Creative Writing

Lakeside pavilion, Forbidden Purple City, Hue, Vietnam

Perhaps a Safer Creative Writing Topic than the Vietnam War?

As part of our homeschooling topic on the Vietnam War, Z has been reading Chickenhawk. While not as “adult” as the current meaning of the title suggests, Bob Mason’s account of flying helicopters during the Vietnam War is, I suspect, a very accurate description of how soldiers lived and, more relevantly, spoke.

So I’m not sure what part of my brain was engaged when I suggested to Z that, when crafting his creative writing piece on the Vietnam War, he should be sure to include some dialogue to bring his characters out a little more.
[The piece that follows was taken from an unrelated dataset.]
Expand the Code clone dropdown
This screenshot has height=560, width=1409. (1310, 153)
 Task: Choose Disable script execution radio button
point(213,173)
Z had decided to write about US infantrymen (grunts) on patrol coming under fire. And, all kudos to him, the dialogue is really remarkably realistic.
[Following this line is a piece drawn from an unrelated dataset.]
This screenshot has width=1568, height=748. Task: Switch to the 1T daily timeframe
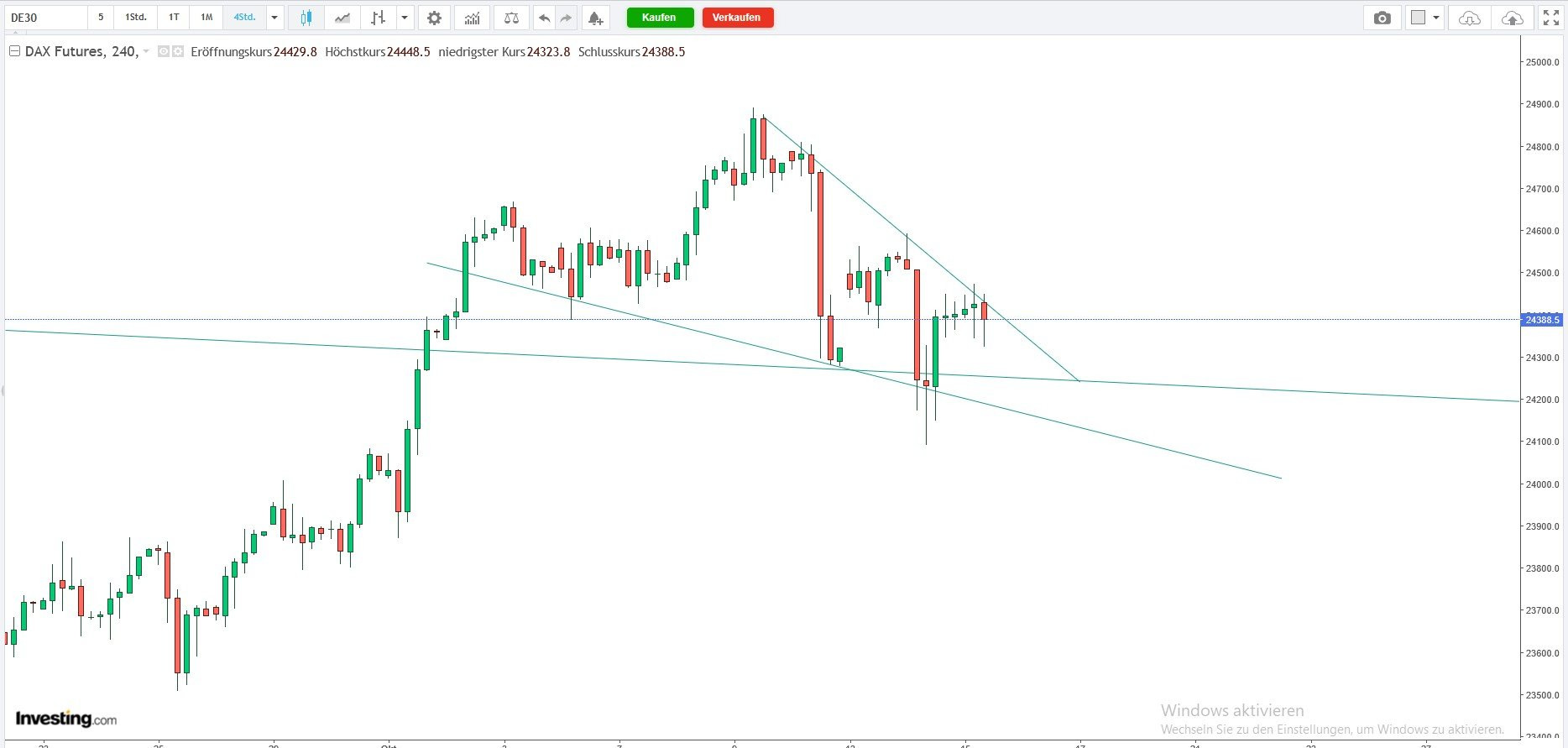point(174,18)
It flows well. Nicely natural. Not overlong. Good pace. Good rhythm.

Yet utterly, comprehensively, eye-bleedingly obscene.

More Tarantino than Roger Melly. And really pretty good for a child of nine. If it weren’t for the obscenity, of course.
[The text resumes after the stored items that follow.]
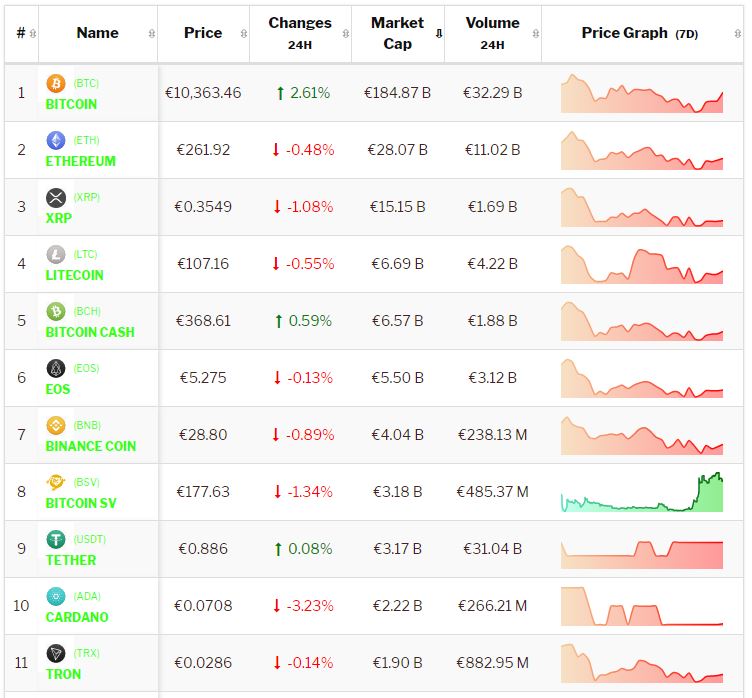Click the Volume 24H column header
The height and width of the screenshot is (698, 752).
tap(492, 33)
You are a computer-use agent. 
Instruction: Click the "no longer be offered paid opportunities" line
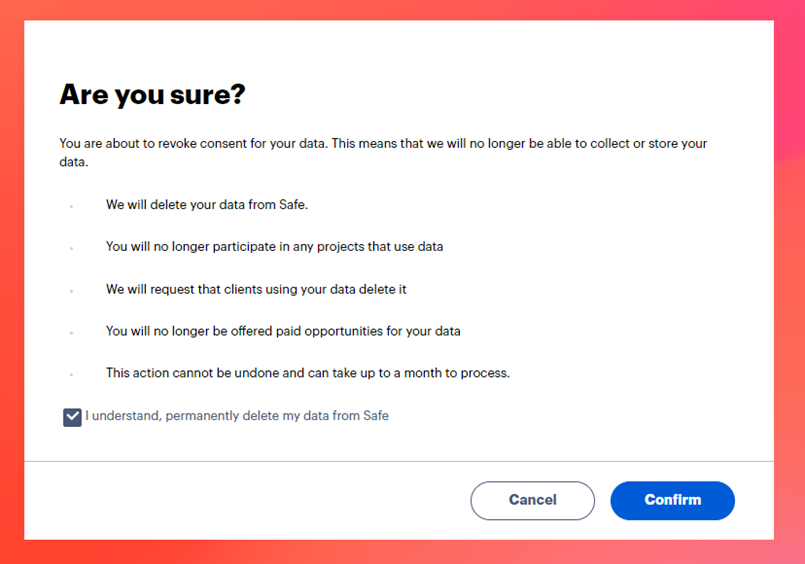tap(283, 331)
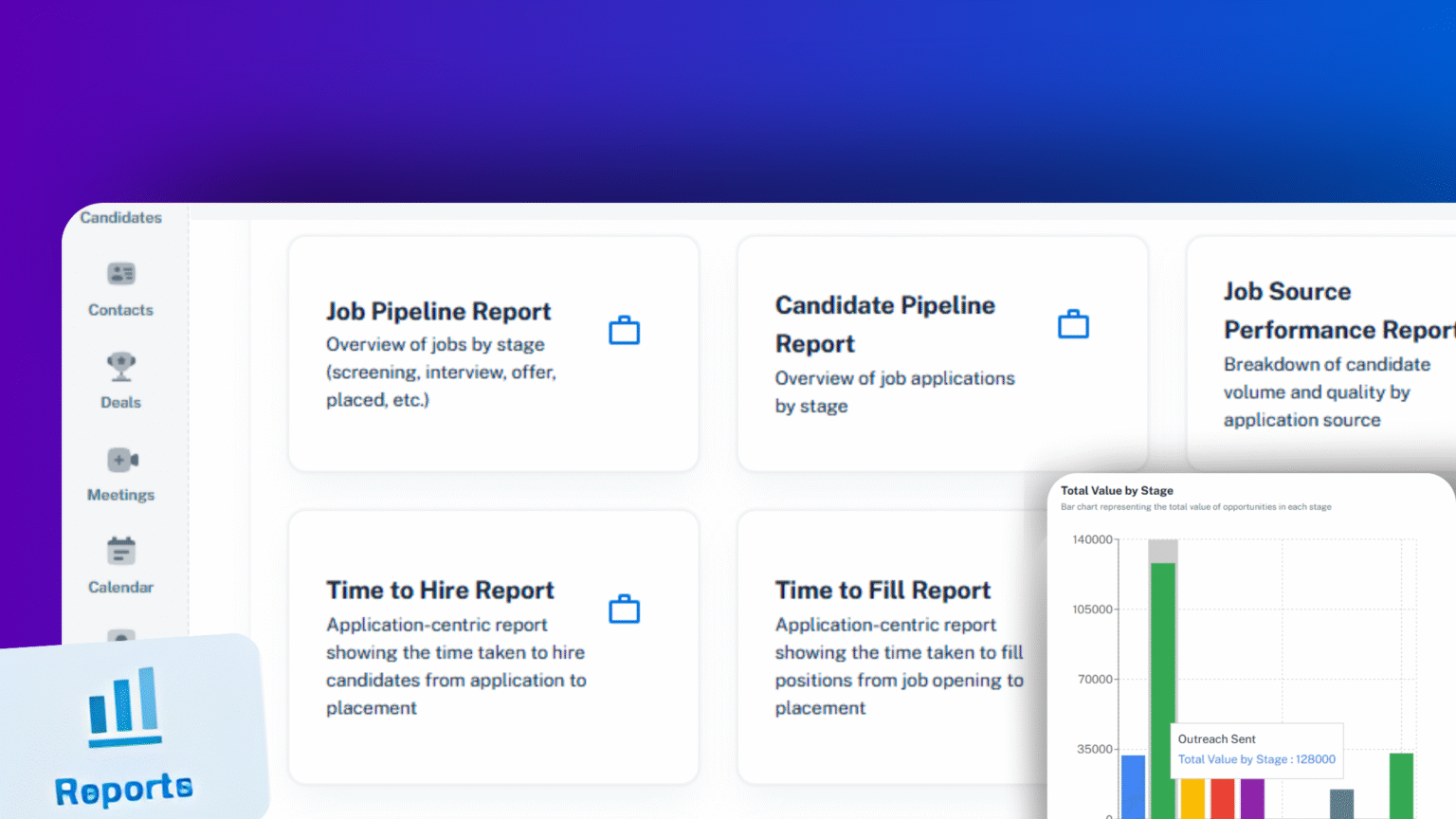Viewport: 1456px width, 819px height.
Task: Select Candidates in the sidebar menu
Action: pos(121,218)
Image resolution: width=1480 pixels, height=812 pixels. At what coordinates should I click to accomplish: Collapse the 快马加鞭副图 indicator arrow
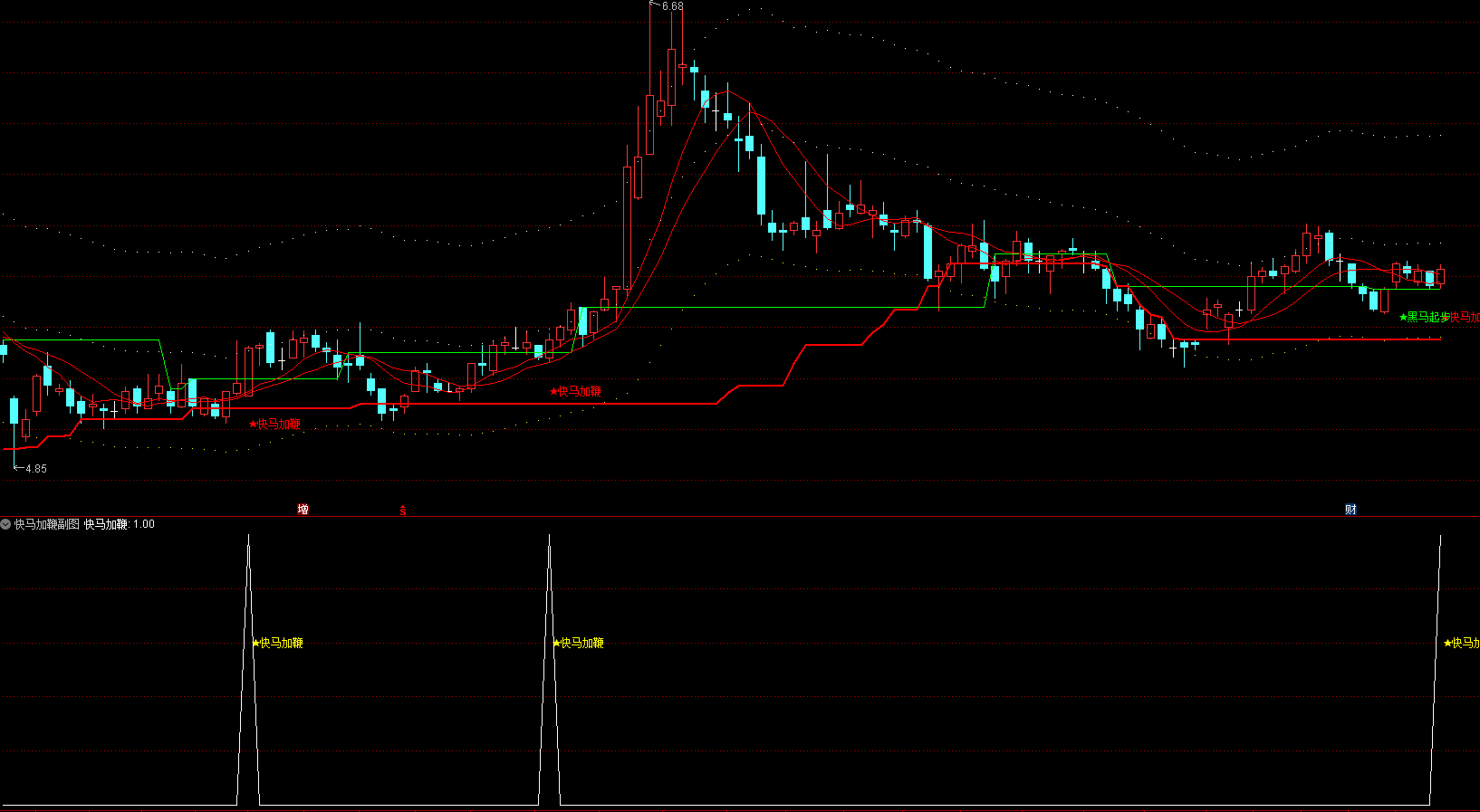pos(6,524)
I said — well, Skyped — “Is this a challenge to see how much swearing you can get into one story?”

He Skyped back, “no, but they swore a LOT in chickenhawk so i am following their example.”

Which I couldn’t really fault. And it’s not as if he swears in conversation. Only prose.

Anywise, he is very proud of it. And, I think, as a piece of writing by someone his age who hates writing with a passion (although loves words) it’s really pretty good. So I’ll focus on something practical, like paragraphing, when we do the edit, and leave the swearing be.

Which leaves the writer, the mother and the educator in me battling it out on age-appropriate reading.

I gave him Chickenhawk mainly because Mason offers such a fantastic, passionate account of learning to fly a helicopter, theory, practice, combat flying, camaraderie, the works. There is even a map of the controls!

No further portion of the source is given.